Neisseria gonorrhoeae, the bacterial pathogen that causes gonorrhoea
Gonorrhoea, a common sexually transmitted infection, is increasingly becoming resistant to existing drug treatments. 'Super-gonorrhoea', has been in the news recently after outbreaks across England. Dr Lori Snyder, based in the School of Life Sciences, Pharmacy, and Chemistry, is working to find new treatments for Neisseria gonorrhoeae, the bacterium responsible for the infection.
Understanding the genomes of bacteria can lead to a better understanding of the organisms and can help answer questions about their evolution, which may lead to a better understanding of how organisms become resistant to antibiotics.
Snyder's research has focussed on next generation sequencing of strains of Neisseria, Helicobacter, Staphylococcus, Pseudomonas, and Streptococcus, and particularly on mechanisms of antibiotic resistance and genomic evolution of bacteria.
Dr Lori Snyder with Torren genome sequencer
Using the Kingston University Ion Torrent genome sequencer, combined with laboratory experiments on live bacteria, Snyder and her team have been able to answer further research questions about these bacteria and the genes that enable them to cause disease. They have further investigated the public health implications of antibiotic resistance and methods to address them.
The team have identified novel genome features, changes, and mutations that give insight into the ability of the bacteria to cause disease, the expression of antibiotic resistance, and the transmission of bacteria between patients.
Through this better understanding of how infection spreads and responds to treatment, Snyder's team have been able to discover new ways of treating infection as well as novel testing mechanisms to reduce the spread of the disease.
Gonorrhea can be easily spread. An infected person may have no symptoms, but still transmit the infection without knowing. If left untreated, gonorrhoea can lead to pelvic inflammatory disease (PID) which can cause further complications such as infertility and a higher risk of ectopic pregnancy.

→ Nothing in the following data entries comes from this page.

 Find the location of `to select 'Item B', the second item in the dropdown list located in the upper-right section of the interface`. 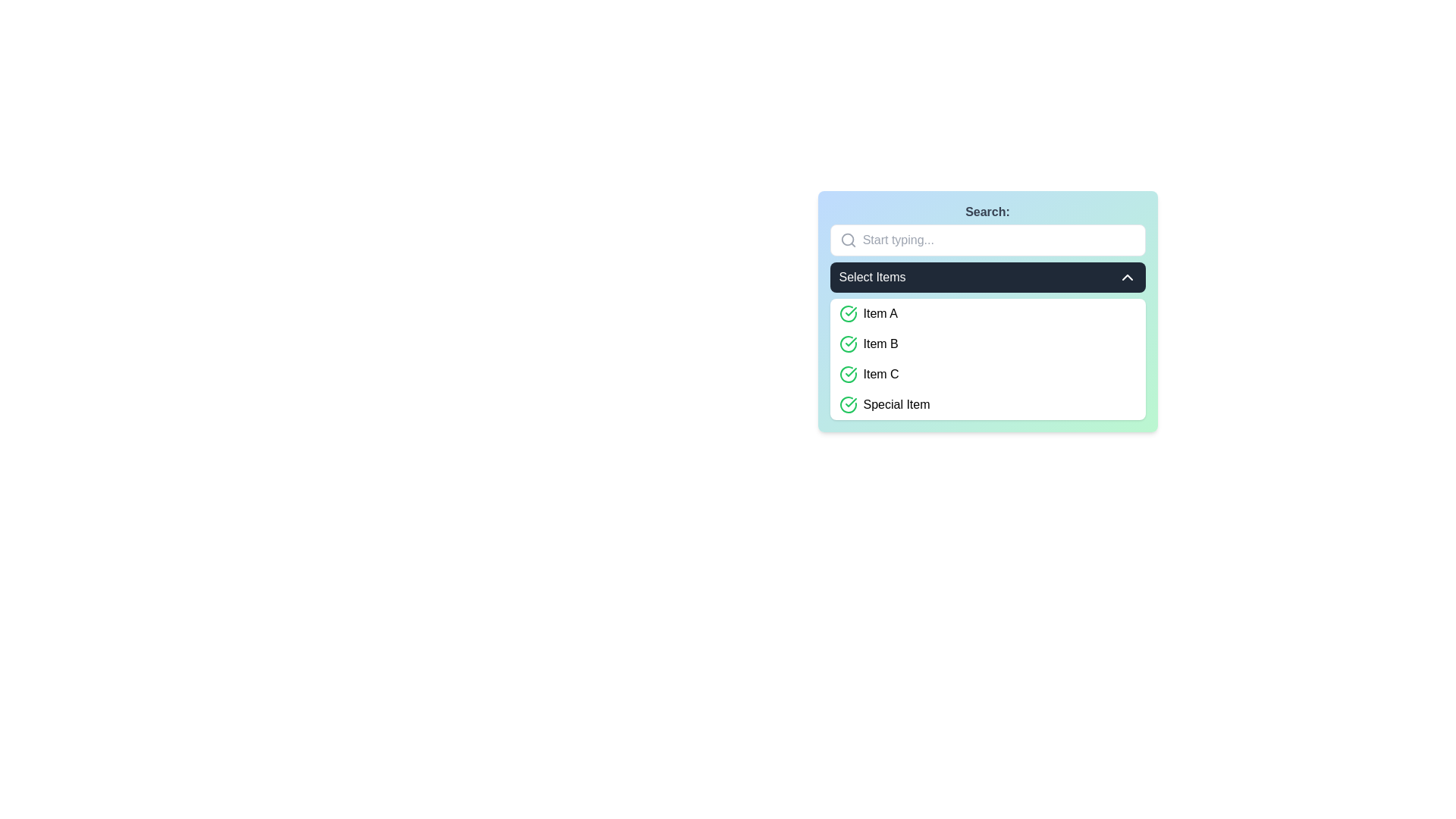

to select 'Item B', the second item in the dropdown list located in the upper-right section of the interface is located at coordinates (987, 344).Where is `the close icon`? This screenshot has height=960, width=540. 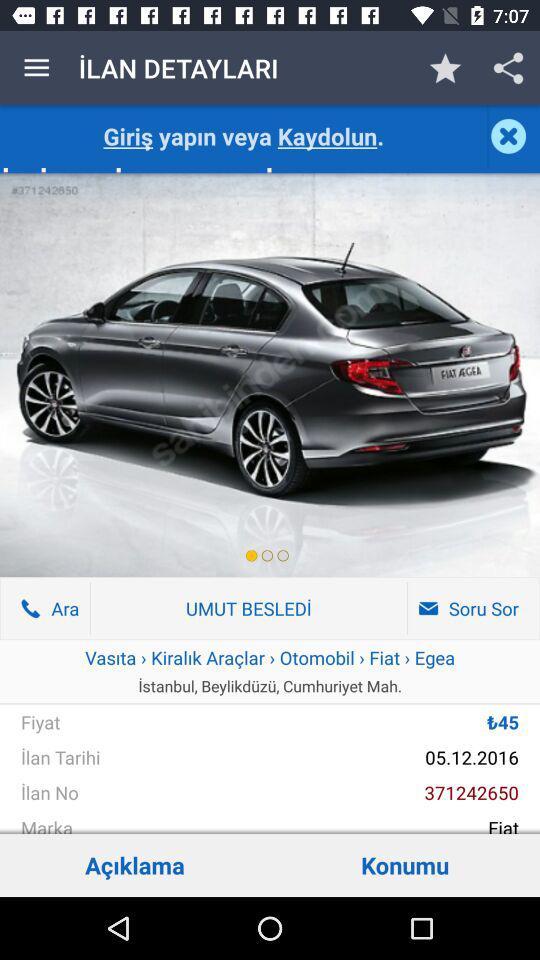
the close icon is located at coordinates (513, 135).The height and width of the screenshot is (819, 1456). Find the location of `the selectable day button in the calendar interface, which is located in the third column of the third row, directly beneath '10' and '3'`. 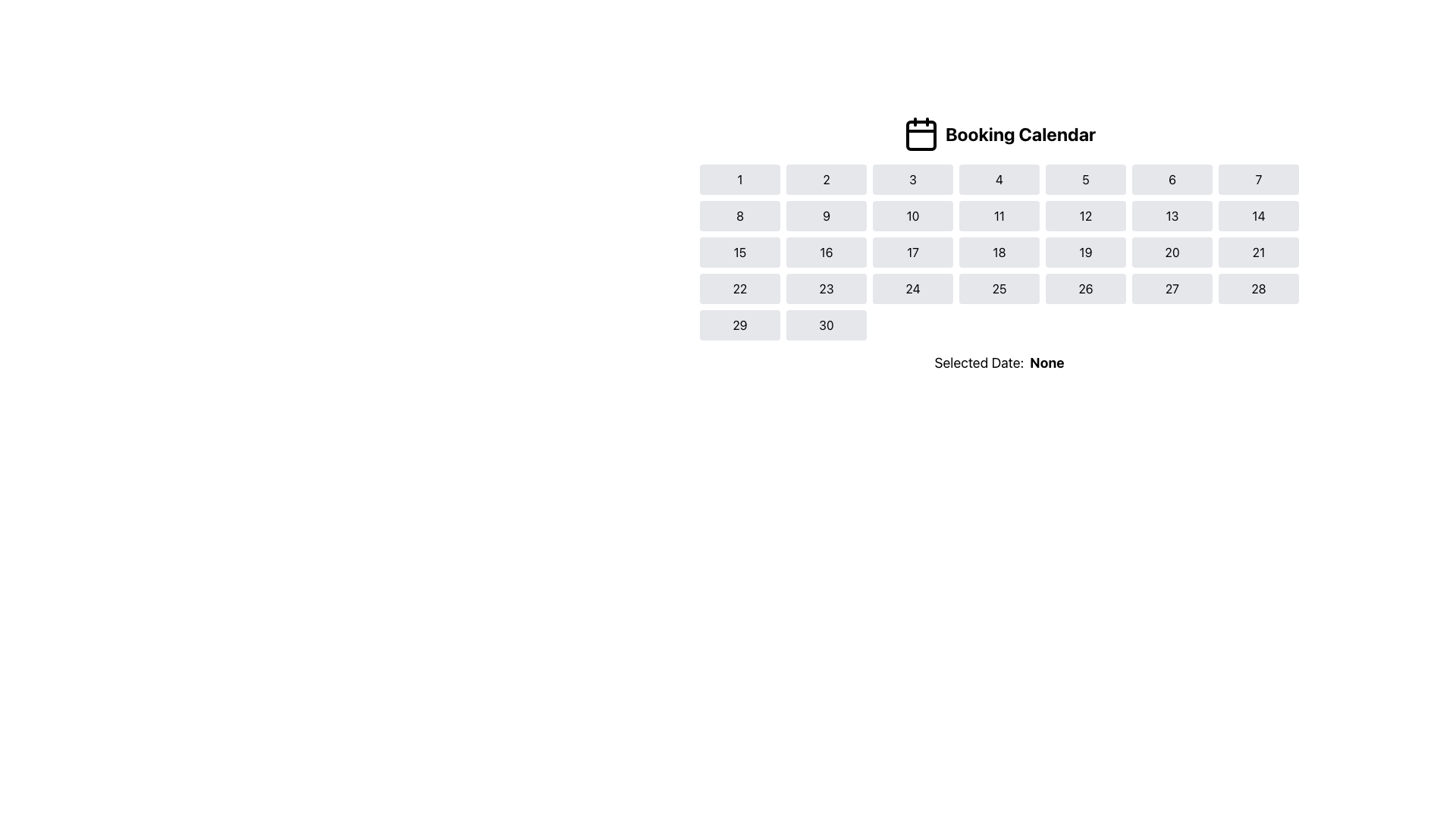

the selectable day button in the calendar interface, which is located in the third column of the third row, directly beneath '10' and '3' is located at coordinates (912, 251).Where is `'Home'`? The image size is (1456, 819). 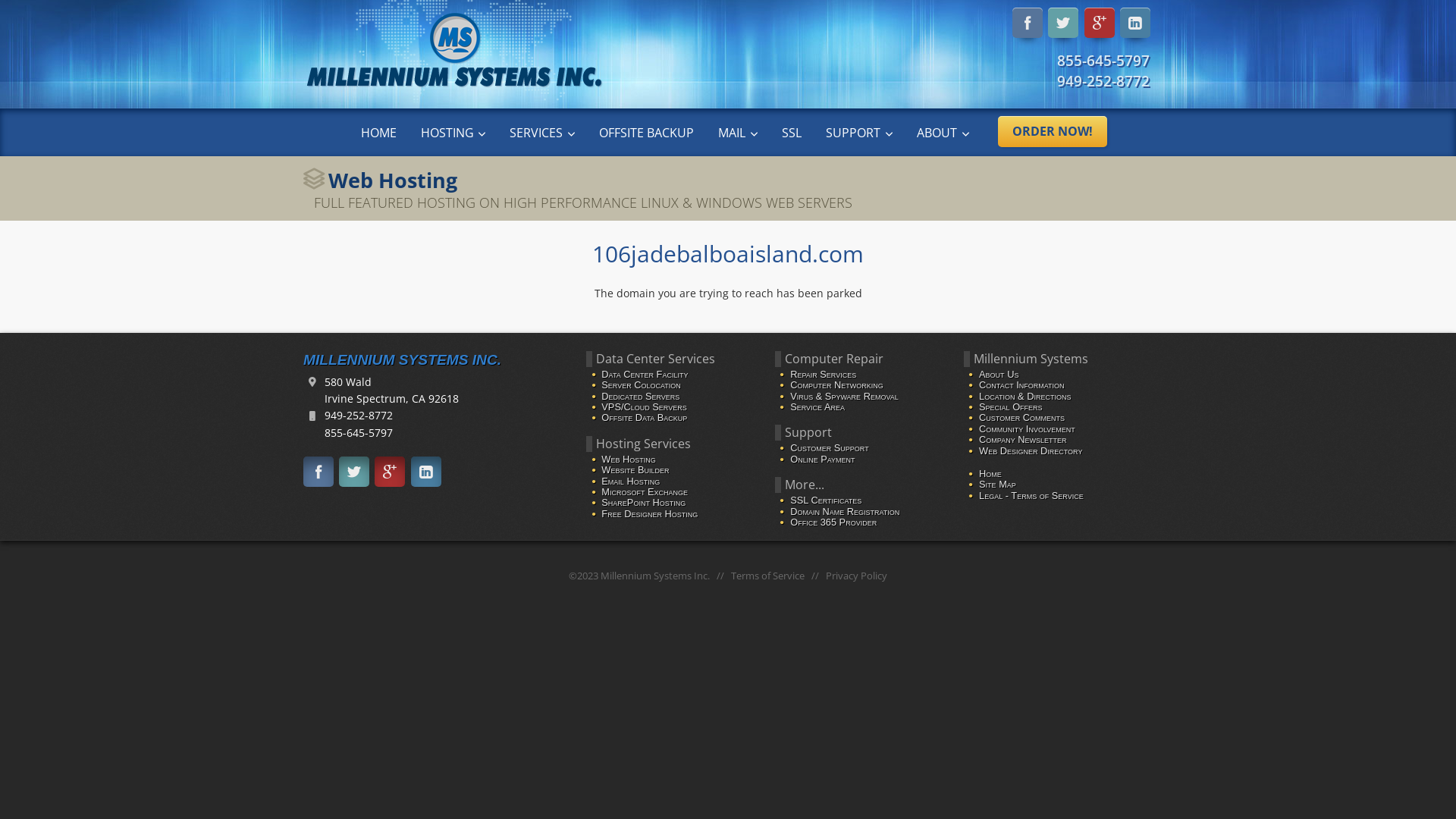 'Home' is located at coordinates (990, 472).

Gonorrhoea has longer term health implications, as it can leave sufferers more susceptible to other sexually transmitted infections, including HIV. It can even be passed on to children at birth, causing the baby to develop severe eye infections that can lead to blindness.
Microbiology Anywhere, a team formed by Dr. Snyder, has been developing a self-testing diagnostic kit for gonorrhoea. This will enable testing to be done in private at home, via a smartphone app, and will deliver a more accurate diagnosis in developing world countries where laboratories and testing skills are not readily available. Once a correct diagnosis has been made, appropriate antibiotics recommended by the test can be prescribed which will successfully treat the infection and reduce the spread of gonorrhoea.
The gonorrhoea infection can be passed from mother to baby at birth, causing severe eye infection that, without treatment, can lead to permanent blindness. Funded by Sparks, the children's medical Research charity, Snyder's group has developed a novel non-antibiotic based treatment to address infection in the eyes of infants born to mothers infected with gonorrhoea. This successfully kills the gonorrhoea bacteria rapidly, without causing irritation to the eye. This helps prevent blindness and other complications of gonorrhoea, and has the potential to save the sight of babies around the world.